As a member of an ethnic minority group in the venture capital sector, Lillian Li (pictured) always wondered whether her background would hinder her career ambitions.

Ms Li, who was born in mainland China and came to the UK when she was a child, was turned down for a number of jobs in private equity before joining the VC world and was never quite sure if the rejections were down to not fitting the mould.

“It was never explicit whether ethnicity was going to be a handicap,” the 30 year-old says. “But I never saw it as an asset because the [industry’s] mindset has been of having a culture where people come from similar backgrounds.”

Being an immigrant and a woman of colour was not going to be a clear cultural fit, she adds, “it meant companies were taking a big bet.”

Ms Li, who now works at Eight Roads Ventures, is part of a small but increasingly more vocal diverse pool of people in an industry that has traditionally had a bias for white male executives.

In the US alone the figures show that close to 60 per cent of employees in the venture capital sector are white and male. The analysis, by Richard Kerby, a black partner at Equal Ventures, was based on the public information available on close to 200 companies.

In Europe, there is no comprehensive study of its kind but industry insiders believe the continent is even less diverse.

Still, some point to the rise of prominent leaders of ethnically diverse backgrounds, like Sonali De Rycker, a female executive of Indian origin at Accel.

There are also new initiatives designed at making venture capital firms more diverse, including Diversity VC, a London-based lobbying group, and Your Story (YSYS), a start-up community, also based in the UK, aimed at making the workplace more mixed.

Francesca Warner, co-founder of Diversity VC, says she set up the initiative partly because of the lack of industry data on diversity and how a broader workforce helps the sector.

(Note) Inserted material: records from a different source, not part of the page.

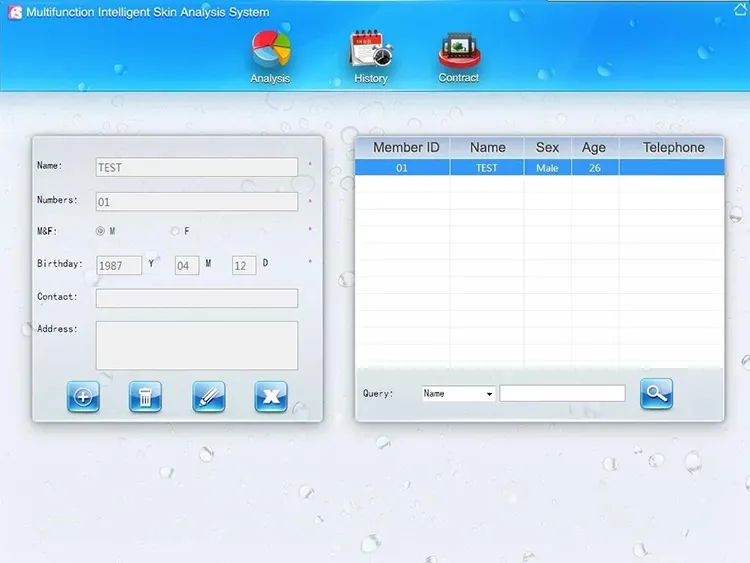Click the birthday year field
750x563 pixels.
[119, 265]
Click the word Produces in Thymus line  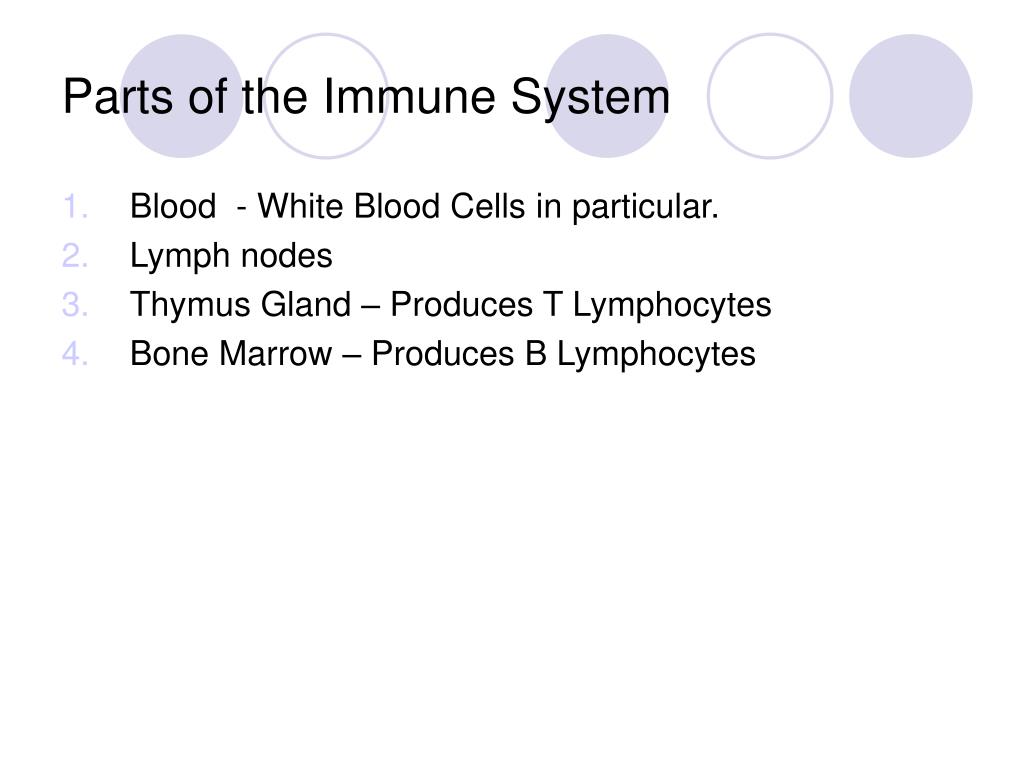tap(462, 305)
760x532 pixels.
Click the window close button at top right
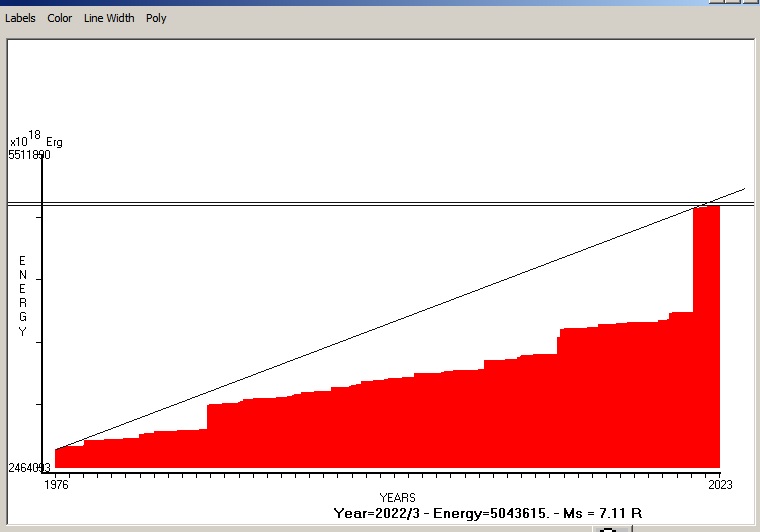pyautogui.click(x=748, y=2)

“A diverse workforce is important on different levels,” she says. “We want the sector to represent the society that it invests into. We think that way the industry will be a better industry.

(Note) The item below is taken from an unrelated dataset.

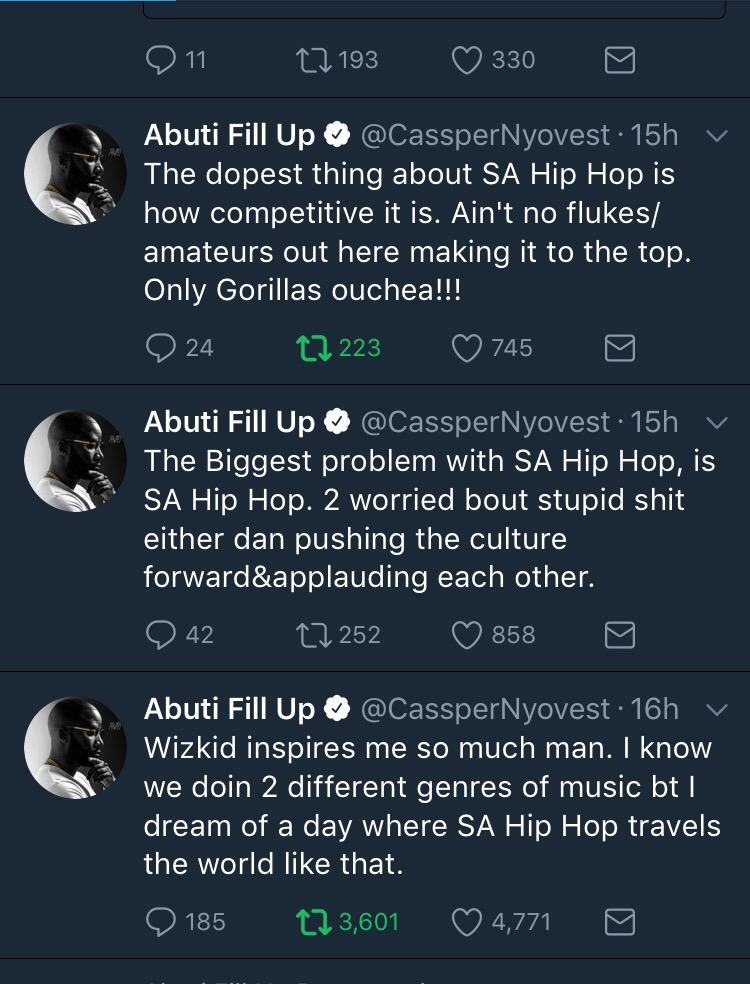The width and height of the screenshot is (750, 984).
Task: Like the dopest thing about SA Hip Hop tweet
Action: point(466,347)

Ms Warner points out that if VCs are making decisions about which companies are going to thrive in the world, then representatives that can understand markets in a certain way are important.

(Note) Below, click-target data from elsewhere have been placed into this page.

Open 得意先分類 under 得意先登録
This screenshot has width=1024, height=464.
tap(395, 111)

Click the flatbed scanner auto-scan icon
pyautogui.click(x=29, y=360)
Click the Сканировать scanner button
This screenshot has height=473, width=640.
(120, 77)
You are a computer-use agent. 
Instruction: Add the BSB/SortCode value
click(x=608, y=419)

Others agree. Tom Bradley, chief executive at Oxford Capital Ventures, argues that companies like his need to have a more diverse team that reflects the wider base of companies they invest in.

“If you hire narrowly, you only get a narrow view,” he says. These days, however, he worries that the decision of the UK — where a lot of venture capital firms are based — to leave the European Union may hinder the prospects of ethnic diversity in technology.

“We need to make sure that the UK remains an attractive and welcoming place for people to come and start businesses,” he says. “That’s critical to VC but also to our cultural life and what makes London and the UK an exciting place to be.”

Deborah Okenla, YSYS founder, says she is seeing change develop, albeit slowly. The black entrepreneur says that one day she looked into the room and realised “I had never seen an investor that looked like me.”

Not everyone is trying to be like Facebook founder Mark Zuckerberg, she says. “Otherwise the industry is missing out on opportunities because they are not asking the right questions [due to lack of having diverse views within workforce].”

However, some warn that the debate should not place the sole emphasis on an ethnically diverse workforce but one where the views are also disparate.

Suranga Chandratillake of Balderton Capital is of Sri Lankan origin but grew up in the UK. He says the firm is trying to invest in very small companies that would become extremely large over a short period of time.

“For them to be large they will touch an extremely large base of customers,” he adds. “The biggest issue with the lack of diversity, if everybody has the same way of looking at the world, they miss entire markets.”

But Mr Chandratillake says that ethnic diversity on its own will not cut it. “It is not about the right number of brown people and the right number of women. Are they actually more diverse in their thinking than a white guy that grew up on the wrong side of tracks?”